##### SUPPLIED RECORDS #####
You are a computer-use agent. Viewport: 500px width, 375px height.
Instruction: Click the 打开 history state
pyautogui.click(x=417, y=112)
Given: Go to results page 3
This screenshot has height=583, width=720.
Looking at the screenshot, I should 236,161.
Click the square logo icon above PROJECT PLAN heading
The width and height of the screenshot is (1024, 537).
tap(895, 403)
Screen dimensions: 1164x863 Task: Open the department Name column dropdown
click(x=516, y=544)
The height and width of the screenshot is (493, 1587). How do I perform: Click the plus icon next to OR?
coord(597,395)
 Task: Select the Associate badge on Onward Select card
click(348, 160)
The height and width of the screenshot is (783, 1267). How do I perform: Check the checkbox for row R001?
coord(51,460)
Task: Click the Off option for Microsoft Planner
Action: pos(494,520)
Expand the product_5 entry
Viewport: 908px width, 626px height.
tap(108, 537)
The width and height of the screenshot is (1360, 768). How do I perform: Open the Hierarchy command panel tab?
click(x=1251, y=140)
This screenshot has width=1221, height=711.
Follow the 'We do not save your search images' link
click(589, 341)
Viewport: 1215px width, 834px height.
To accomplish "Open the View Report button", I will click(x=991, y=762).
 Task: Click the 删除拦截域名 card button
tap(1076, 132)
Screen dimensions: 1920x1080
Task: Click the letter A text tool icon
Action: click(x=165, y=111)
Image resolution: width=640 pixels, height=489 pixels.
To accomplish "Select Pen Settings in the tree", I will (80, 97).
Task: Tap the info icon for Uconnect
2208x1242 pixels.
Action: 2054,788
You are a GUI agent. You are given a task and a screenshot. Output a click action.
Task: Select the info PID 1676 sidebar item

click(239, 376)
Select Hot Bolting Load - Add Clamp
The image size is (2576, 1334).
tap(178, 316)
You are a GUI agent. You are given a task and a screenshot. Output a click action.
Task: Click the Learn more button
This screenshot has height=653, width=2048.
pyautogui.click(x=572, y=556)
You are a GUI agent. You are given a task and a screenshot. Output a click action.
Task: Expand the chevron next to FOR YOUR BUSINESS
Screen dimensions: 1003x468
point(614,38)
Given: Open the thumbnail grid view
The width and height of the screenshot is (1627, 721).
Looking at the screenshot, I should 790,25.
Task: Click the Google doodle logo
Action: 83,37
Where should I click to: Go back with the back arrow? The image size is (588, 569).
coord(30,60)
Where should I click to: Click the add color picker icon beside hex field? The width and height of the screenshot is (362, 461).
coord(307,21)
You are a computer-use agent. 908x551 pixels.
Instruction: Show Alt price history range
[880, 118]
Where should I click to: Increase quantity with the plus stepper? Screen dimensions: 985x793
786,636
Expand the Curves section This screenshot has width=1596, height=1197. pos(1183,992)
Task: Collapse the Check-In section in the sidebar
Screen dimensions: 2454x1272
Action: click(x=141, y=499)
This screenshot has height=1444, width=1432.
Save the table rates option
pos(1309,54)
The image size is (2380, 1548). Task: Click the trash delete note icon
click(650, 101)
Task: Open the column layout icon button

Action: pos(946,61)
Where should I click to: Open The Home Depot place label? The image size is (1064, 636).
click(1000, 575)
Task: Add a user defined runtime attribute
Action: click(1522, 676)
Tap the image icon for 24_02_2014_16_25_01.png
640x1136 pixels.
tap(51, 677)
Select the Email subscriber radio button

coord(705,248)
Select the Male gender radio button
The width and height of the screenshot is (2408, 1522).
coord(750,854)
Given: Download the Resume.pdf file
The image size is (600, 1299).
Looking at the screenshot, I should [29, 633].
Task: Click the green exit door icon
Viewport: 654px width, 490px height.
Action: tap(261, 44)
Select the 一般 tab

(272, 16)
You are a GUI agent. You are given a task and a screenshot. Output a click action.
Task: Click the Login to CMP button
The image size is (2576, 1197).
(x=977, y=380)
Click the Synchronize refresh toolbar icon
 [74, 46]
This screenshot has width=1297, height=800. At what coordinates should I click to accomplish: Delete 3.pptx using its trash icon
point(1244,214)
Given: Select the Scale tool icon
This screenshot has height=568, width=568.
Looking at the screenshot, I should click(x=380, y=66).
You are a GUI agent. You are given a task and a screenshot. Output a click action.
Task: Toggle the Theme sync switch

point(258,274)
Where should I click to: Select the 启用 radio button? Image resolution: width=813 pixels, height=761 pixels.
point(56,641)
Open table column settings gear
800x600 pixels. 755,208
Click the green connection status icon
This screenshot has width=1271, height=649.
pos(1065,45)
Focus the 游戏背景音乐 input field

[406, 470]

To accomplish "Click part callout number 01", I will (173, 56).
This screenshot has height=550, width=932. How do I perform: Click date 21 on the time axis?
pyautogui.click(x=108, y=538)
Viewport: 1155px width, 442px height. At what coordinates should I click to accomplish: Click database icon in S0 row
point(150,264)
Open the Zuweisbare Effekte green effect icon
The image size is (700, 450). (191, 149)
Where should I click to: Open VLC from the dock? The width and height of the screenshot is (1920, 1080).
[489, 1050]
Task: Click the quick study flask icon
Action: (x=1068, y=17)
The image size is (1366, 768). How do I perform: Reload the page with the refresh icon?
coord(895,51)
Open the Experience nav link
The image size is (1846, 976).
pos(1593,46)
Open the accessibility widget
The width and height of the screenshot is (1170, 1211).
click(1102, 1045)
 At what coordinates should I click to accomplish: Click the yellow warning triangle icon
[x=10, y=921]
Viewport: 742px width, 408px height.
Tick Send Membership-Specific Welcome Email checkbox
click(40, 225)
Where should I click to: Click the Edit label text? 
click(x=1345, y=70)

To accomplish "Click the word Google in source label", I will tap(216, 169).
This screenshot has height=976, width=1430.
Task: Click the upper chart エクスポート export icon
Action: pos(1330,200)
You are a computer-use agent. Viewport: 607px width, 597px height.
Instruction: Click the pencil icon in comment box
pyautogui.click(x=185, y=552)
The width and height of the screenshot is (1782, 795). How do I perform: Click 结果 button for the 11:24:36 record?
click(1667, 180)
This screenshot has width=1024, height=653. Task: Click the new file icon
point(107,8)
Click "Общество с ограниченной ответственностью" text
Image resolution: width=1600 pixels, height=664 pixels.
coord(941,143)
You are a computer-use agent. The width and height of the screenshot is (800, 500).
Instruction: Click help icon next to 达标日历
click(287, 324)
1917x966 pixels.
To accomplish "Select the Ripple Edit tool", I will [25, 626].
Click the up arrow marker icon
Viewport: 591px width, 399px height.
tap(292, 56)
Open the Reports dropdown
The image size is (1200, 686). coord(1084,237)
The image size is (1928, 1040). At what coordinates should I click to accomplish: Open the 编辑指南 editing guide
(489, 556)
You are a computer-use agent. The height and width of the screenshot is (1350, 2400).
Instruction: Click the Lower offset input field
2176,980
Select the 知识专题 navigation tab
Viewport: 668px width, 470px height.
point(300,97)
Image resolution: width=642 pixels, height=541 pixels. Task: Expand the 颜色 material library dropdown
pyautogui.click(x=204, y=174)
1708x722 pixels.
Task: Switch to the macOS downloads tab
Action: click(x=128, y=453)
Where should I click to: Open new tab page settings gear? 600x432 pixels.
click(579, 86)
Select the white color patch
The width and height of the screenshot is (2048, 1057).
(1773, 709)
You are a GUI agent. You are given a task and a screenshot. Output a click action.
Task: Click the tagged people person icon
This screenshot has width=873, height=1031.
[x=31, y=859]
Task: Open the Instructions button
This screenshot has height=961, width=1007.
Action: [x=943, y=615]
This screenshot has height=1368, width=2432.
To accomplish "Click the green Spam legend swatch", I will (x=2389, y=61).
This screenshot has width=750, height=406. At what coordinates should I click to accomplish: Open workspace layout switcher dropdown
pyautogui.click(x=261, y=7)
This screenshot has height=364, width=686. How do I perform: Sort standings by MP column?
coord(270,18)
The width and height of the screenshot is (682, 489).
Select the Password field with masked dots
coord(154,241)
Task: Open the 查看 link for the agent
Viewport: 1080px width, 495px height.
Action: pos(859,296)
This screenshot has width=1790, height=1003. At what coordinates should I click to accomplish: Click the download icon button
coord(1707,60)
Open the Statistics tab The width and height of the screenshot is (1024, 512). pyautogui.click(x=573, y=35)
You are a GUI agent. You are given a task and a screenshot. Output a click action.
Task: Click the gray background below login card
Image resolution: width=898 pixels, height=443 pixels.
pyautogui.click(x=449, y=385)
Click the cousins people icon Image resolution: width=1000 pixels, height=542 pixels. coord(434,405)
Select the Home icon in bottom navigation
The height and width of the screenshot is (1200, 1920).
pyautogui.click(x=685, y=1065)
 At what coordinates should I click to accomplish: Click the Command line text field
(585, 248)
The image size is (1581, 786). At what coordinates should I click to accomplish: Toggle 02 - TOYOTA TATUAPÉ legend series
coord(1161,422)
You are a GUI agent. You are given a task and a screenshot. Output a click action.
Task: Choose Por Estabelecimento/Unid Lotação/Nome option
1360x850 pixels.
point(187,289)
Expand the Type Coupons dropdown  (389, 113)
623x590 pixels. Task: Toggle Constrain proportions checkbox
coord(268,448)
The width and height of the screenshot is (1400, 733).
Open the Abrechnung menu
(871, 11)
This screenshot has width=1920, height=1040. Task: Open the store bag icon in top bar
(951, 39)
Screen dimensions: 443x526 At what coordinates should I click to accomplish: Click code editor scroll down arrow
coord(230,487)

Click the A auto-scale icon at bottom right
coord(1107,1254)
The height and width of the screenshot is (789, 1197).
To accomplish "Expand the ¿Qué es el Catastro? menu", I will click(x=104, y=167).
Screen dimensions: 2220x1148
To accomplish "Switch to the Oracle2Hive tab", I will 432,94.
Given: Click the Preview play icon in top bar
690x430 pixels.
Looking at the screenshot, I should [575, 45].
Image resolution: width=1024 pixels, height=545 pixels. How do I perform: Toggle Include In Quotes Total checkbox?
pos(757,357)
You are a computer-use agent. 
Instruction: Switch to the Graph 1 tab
#####
- [INSTRUCTIONS FOR THE TASK]: Please turn the items starting at the line containing "This screenshot has height=1368, width=2432." and ending at the line containing "coord(270,18)" into a two-column CSV with the headers item_text and answer. Give one row per item, put each field in quotes, and replace any line breaks inside a field with spaces.

- [REPLY]:
item_text,answer
"This screenshot has height=1368, width=2432. To accomplish ""Click the green Spam legend swatch"",","I will (x=2389, y=61)."
"This screenshot has width=750, height=406. At what coordinates should I click to accomplish: Open workspace layout switcher dropdown","pyautogui.click(x=261, y=7)"
"This screenshot has height=364, width=686. How do I perform: Sort standings by MP column?","coord(270,18)"